-- start of Records --
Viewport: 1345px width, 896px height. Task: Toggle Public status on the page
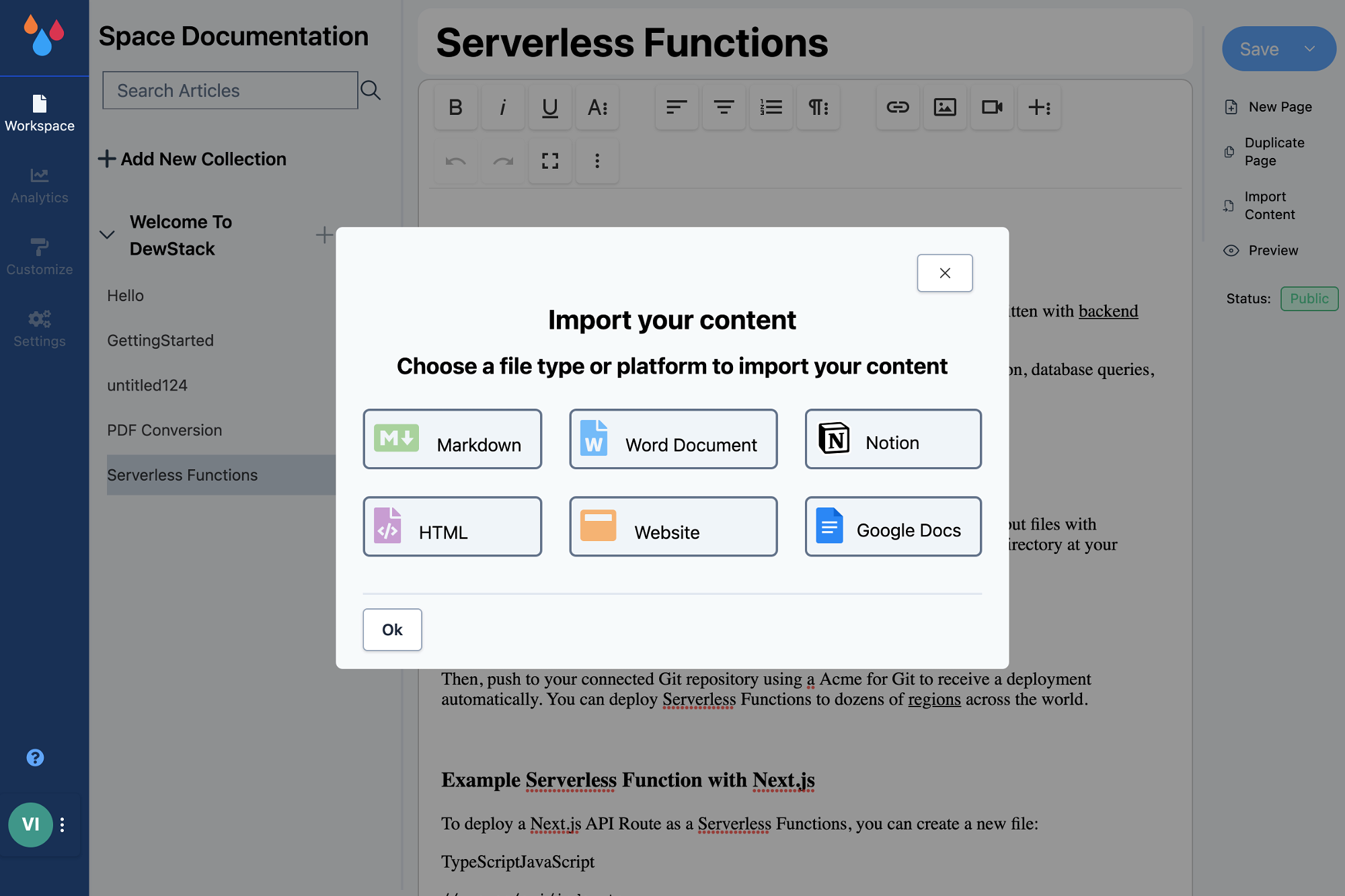coord(1310,298)
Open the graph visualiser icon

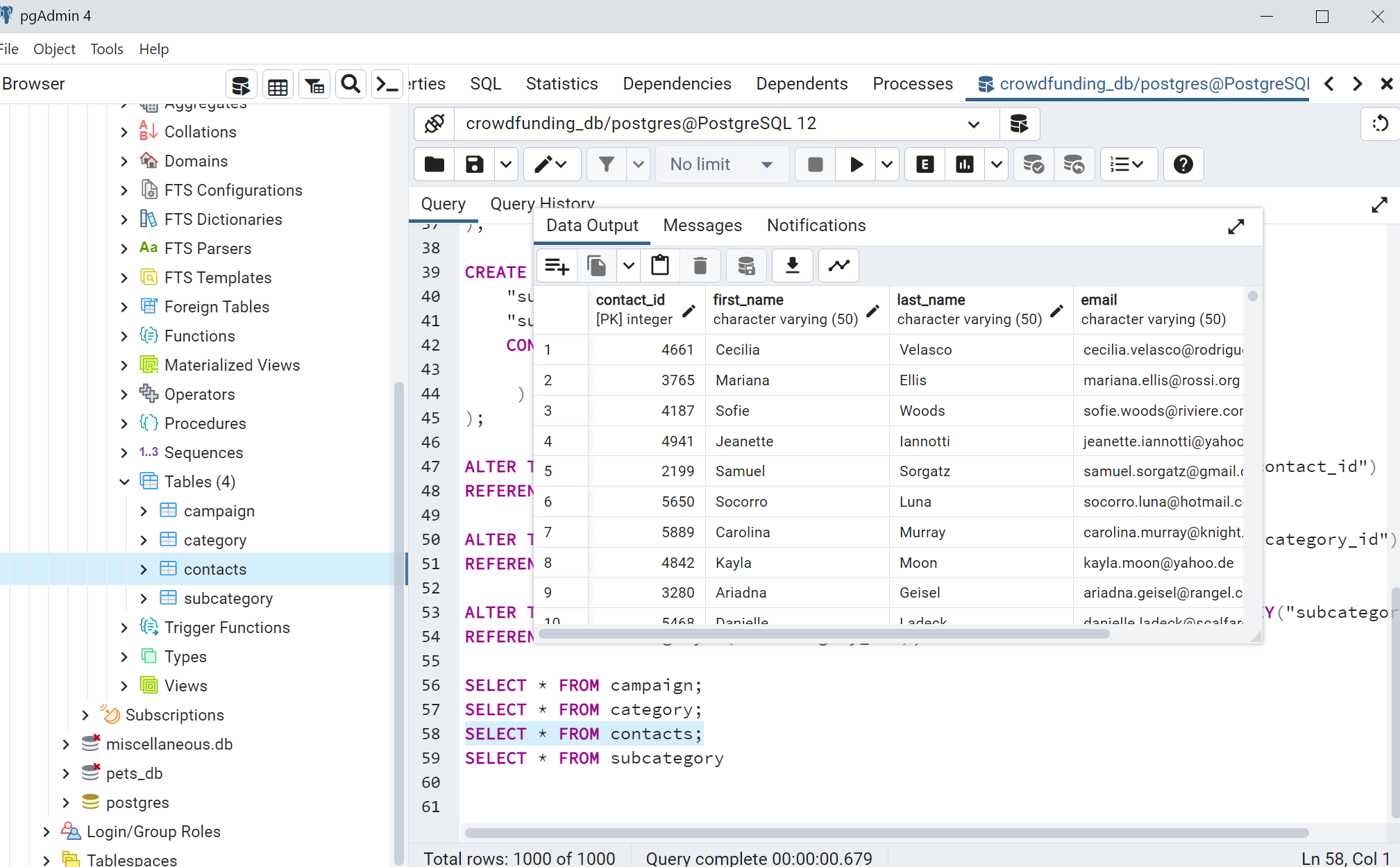(838, 266)
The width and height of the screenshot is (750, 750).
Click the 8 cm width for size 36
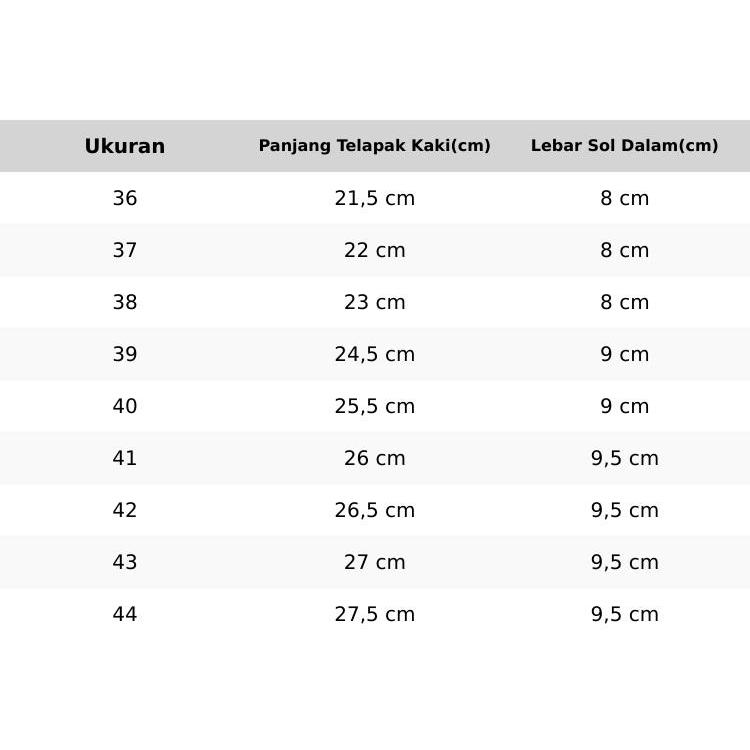tap(624, 198)
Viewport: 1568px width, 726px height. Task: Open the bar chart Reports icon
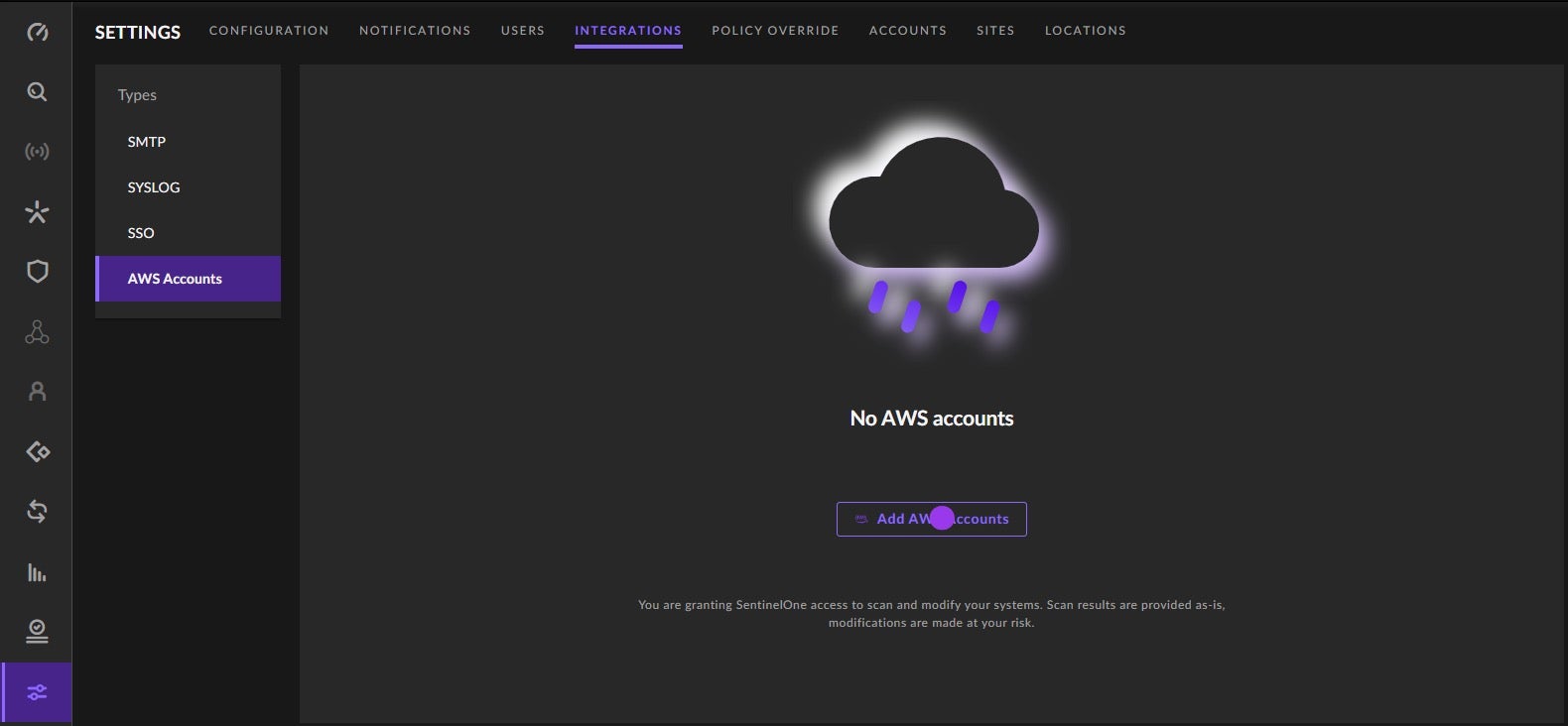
-- end of Records --
Scale the data above: write every line again, requests included, but multiply each coordinate in the answers by 2.2 and round to the nearest whole number, halves up. Leave the numbers in the requests unchanged, and omit the pictures.

= Output for this exercise =
Viewport: 1345px width, 896px height. Task: Toggle Public status on the page
coord(2882,656)
Open the graph visualiser icon

(1844, 585)
The width and height of the screenshot is (750, 750).
Click the 8 cm width for size 36
tap(1373, 436)
Viewport: 1568px width, 726px height. Task: Open the bar chart Reports icon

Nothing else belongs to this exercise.